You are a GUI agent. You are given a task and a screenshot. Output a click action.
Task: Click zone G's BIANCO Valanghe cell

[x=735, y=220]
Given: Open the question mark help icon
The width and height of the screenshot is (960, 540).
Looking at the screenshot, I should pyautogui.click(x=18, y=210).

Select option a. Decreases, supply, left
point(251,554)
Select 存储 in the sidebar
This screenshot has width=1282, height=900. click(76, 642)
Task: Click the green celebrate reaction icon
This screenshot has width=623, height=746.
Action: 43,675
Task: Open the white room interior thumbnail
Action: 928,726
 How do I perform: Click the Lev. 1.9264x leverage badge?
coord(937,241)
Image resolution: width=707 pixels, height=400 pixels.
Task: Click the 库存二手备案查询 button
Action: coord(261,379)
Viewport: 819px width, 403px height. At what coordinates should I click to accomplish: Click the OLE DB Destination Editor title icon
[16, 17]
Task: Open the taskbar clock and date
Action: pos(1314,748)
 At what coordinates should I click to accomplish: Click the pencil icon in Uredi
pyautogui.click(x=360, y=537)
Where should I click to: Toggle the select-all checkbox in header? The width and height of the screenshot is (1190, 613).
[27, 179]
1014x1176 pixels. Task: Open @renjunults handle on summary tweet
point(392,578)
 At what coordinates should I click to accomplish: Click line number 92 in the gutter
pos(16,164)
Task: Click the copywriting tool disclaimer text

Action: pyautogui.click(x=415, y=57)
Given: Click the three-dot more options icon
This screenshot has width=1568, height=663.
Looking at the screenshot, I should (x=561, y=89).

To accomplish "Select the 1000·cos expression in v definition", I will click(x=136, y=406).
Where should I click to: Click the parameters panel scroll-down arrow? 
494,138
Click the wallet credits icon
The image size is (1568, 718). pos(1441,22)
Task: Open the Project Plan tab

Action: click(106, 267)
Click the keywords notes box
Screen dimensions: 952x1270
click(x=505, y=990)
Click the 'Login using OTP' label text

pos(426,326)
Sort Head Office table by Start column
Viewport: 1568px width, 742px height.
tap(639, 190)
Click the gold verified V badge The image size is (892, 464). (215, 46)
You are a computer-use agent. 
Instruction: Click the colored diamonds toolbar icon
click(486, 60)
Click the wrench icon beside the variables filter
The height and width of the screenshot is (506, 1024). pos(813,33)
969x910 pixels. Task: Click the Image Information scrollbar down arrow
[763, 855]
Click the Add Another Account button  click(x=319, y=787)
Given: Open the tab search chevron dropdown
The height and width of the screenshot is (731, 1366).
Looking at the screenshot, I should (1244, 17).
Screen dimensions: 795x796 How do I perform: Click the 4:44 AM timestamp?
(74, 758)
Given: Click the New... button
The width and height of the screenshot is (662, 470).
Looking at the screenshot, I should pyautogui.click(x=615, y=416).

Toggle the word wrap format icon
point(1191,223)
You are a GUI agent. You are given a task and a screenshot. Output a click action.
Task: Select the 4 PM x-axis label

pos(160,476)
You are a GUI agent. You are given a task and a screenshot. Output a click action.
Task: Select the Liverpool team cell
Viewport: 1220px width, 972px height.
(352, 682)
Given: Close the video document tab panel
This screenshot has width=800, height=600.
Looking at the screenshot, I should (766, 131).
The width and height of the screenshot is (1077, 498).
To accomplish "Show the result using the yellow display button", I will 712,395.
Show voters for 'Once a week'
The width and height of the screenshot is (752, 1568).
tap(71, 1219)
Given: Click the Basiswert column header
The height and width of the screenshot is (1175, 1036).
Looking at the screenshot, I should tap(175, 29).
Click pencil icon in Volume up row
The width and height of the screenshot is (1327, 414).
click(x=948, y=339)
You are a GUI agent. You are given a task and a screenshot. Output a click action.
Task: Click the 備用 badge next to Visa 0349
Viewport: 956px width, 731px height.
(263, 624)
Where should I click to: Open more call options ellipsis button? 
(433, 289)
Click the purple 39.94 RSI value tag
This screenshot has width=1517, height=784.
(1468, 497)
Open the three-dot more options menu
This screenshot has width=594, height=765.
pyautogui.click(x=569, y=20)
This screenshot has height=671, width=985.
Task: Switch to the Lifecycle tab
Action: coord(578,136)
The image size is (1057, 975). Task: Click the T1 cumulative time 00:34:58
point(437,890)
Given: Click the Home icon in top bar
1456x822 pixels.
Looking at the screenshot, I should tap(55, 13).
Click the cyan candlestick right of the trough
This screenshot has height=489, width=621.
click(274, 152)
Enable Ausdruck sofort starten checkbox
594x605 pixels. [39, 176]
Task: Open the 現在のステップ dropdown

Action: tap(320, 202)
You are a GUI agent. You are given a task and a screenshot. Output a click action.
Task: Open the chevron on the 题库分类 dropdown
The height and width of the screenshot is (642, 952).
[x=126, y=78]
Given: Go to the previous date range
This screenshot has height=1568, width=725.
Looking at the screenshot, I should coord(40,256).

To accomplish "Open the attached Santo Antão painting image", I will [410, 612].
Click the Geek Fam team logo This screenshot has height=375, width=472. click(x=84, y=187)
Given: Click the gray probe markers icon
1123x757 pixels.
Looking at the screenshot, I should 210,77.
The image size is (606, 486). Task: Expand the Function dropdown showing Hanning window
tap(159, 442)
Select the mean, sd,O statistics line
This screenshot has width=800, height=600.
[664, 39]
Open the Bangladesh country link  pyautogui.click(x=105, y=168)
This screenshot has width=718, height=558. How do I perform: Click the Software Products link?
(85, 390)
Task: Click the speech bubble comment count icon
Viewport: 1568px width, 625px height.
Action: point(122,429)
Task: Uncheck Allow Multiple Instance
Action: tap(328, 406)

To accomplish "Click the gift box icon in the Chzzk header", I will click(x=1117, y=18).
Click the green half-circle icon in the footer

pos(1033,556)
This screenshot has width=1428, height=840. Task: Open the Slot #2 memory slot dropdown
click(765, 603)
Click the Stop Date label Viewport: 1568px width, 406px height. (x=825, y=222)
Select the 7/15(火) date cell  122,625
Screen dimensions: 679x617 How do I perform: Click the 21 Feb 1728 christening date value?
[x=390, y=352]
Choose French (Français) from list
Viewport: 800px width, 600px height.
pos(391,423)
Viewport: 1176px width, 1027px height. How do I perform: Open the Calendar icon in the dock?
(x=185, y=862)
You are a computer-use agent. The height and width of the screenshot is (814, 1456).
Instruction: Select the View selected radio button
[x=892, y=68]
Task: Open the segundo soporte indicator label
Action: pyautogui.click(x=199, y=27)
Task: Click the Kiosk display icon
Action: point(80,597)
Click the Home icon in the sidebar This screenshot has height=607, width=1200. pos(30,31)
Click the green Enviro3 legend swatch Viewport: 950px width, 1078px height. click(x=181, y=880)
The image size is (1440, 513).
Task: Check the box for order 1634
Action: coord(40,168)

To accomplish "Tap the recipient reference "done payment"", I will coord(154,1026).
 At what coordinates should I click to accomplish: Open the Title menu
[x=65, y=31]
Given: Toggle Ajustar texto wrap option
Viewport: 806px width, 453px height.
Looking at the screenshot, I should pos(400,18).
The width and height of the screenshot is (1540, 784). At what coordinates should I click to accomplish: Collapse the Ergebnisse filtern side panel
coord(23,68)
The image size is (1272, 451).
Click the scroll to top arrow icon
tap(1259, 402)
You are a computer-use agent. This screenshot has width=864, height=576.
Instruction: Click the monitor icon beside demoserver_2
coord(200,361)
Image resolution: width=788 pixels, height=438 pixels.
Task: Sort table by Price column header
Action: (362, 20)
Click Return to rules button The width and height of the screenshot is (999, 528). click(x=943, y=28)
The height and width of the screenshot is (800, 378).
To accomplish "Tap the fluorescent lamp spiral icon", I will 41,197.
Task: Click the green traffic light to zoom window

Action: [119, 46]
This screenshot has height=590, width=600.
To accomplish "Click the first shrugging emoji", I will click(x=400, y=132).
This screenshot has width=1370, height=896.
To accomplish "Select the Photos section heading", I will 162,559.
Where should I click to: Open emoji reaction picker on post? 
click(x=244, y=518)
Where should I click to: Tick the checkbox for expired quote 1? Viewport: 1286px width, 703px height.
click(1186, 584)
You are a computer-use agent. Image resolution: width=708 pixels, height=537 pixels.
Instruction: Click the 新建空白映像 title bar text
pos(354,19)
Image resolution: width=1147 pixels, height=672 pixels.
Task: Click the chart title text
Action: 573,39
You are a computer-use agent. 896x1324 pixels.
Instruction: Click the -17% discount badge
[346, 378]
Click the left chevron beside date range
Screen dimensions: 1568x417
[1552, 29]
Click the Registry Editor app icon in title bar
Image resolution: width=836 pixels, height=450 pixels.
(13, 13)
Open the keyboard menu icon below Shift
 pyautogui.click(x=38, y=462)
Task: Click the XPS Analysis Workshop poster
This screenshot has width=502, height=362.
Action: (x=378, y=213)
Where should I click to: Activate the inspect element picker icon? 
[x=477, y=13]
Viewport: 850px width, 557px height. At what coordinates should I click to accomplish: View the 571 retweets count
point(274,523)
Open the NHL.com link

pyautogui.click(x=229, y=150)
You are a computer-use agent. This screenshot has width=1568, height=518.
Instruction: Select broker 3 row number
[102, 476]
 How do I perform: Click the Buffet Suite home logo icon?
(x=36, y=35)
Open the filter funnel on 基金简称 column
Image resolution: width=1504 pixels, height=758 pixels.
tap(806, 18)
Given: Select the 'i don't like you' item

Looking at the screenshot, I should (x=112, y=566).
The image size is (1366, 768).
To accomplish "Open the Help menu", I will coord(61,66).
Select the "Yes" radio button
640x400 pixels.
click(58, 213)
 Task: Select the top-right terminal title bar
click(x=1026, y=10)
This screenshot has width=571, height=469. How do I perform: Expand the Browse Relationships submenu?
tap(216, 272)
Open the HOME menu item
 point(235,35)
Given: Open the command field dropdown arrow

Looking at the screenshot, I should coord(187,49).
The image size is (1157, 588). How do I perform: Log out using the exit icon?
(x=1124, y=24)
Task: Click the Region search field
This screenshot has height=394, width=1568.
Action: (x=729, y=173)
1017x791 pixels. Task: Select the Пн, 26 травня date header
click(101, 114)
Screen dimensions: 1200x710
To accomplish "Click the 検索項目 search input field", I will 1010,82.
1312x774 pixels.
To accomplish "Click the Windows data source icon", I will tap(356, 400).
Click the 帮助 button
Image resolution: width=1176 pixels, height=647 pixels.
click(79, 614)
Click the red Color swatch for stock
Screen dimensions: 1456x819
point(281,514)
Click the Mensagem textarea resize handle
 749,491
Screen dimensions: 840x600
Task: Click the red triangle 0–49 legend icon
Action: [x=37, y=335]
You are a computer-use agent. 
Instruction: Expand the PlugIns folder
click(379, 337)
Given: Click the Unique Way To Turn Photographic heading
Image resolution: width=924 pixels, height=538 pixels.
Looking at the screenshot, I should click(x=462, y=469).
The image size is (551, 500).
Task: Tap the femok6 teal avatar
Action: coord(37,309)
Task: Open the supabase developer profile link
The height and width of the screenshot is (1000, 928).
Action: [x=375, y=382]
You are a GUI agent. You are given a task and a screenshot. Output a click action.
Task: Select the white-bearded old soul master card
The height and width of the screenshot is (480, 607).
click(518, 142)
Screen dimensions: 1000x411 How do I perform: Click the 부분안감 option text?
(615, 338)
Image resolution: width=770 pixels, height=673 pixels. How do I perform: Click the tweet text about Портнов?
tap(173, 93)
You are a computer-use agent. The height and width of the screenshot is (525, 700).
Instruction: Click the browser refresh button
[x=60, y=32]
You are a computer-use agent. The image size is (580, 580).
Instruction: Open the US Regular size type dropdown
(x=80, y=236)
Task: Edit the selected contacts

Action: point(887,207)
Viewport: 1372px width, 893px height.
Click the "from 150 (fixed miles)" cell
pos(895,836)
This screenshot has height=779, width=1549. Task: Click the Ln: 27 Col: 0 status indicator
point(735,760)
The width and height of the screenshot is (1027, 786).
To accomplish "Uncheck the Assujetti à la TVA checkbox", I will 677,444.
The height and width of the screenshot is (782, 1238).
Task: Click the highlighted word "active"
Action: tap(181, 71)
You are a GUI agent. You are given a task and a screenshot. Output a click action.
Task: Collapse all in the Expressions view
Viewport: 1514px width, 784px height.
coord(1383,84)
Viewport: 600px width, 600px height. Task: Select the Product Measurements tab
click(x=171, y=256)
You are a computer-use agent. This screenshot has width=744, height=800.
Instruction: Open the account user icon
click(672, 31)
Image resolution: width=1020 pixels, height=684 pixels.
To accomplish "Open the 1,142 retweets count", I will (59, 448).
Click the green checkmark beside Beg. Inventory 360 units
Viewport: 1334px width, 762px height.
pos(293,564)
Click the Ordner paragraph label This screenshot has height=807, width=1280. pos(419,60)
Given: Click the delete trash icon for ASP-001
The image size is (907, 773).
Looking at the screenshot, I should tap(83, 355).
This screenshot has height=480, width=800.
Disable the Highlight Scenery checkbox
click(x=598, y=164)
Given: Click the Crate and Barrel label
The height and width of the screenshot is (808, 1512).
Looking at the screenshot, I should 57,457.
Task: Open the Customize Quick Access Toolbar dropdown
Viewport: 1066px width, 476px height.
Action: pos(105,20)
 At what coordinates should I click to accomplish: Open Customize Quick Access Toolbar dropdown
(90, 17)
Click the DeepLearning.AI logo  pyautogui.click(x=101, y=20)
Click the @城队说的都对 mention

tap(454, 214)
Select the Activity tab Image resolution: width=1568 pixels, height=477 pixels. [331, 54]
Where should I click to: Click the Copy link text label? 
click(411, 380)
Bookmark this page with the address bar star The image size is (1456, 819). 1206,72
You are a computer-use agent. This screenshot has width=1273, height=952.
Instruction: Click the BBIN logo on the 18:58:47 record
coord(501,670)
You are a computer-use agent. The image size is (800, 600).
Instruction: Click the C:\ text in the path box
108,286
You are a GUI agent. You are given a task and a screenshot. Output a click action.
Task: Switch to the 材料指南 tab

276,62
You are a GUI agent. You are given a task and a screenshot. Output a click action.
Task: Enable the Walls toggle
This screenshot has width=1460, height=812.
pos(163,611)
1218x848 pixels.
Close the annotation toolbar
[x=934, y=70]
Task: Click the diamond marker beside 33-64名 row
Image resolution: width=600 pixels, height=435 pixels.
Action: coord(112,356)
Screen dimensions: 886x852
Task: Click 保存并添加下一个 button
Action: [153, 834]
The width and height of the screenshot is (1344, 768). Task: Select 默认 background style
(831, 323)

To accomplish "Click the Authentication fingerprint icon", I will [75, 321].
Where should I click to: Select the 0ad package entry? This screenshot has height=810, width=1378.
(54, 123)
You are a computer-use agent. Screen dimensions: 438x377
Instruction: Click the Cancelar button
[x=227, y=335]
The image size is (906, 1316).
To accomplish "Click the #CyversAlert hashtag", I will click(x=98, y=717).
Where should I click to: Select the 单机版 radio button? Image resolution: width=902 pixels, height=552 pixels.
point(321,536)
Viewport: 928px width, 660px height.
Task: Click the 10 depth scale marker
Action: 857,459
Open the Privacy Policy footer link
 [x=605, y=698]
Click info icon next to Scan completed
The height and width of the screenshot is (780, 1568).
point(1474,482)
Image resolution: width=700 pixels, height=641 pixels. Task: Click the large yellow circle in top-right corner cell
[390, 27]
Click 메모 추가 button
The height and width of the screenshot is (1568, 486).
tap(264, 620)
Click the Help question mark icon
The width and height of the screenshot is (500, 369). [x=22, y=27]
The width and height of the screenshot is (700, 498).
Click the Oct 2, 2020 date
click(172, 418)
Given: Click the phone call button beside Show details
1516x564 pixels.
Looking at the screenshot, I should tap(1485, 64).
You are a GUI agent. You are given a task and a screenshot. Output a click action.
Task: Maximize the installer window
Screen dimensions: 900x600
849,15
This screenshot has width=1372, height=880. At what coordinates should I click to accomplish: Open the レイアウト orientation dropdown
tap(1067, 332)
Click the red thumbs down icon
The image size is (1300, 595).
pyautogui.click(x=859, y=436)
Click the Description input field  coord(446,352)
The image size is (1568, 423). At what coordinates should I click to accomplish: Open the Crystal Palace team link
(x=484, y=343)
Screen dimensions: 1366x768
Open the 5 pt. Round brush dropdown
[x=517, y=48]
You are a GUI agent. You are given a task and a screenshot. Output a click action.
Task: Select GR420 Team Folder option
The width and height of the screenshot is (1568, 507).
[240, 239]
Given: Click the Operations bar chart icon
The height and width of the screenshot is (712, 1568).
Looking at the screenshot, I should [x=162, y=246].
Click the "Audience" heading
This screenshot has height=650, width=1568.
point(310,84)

Instructions for the task
Only the lines above from the line containing "has width=1568, height=518." through the line containing "Task: Click the Region search field" should be retyped, exactly and with both ends included.

Output of the task
You are a computer-use agent. This screenshot has width=1568, height=518.
Instruction: Select broker 3 row number
[102, 476]
 How do I perform: Click the Buffet Suite home logo icon?
(x=36, y=35)
Open the filter funnel on 基金简称 column
Image resolution: width=1504 pixels, height=758 pixels.
tap(806, 18)
Given: Select the 'i don't like you' item

Looking at the screenshot, I should (x=112, y=566).
The image size is (1366, 768).
To accomplish "Open the Help menu", I will coord(61,66).
Select the "Yes" radio button
640x400 pixels.
click(58, 213)
 Task: Select the top-right terminal title bar
click(x=1026, y=10)
This screenshot has width=571, height=469. How do I perform: Expand the Browse Relationships submenu?
tap(216, 272)
Open the HOME menu item
 point(235,35)
Given: Open the command field dropdown arrow

Looking at the screenshot, I should coord(187,49).
The image size is (1157, 588). How do I perform: Log out using the exit icon?
(x=1124, y=24)
Task: Click the Region search field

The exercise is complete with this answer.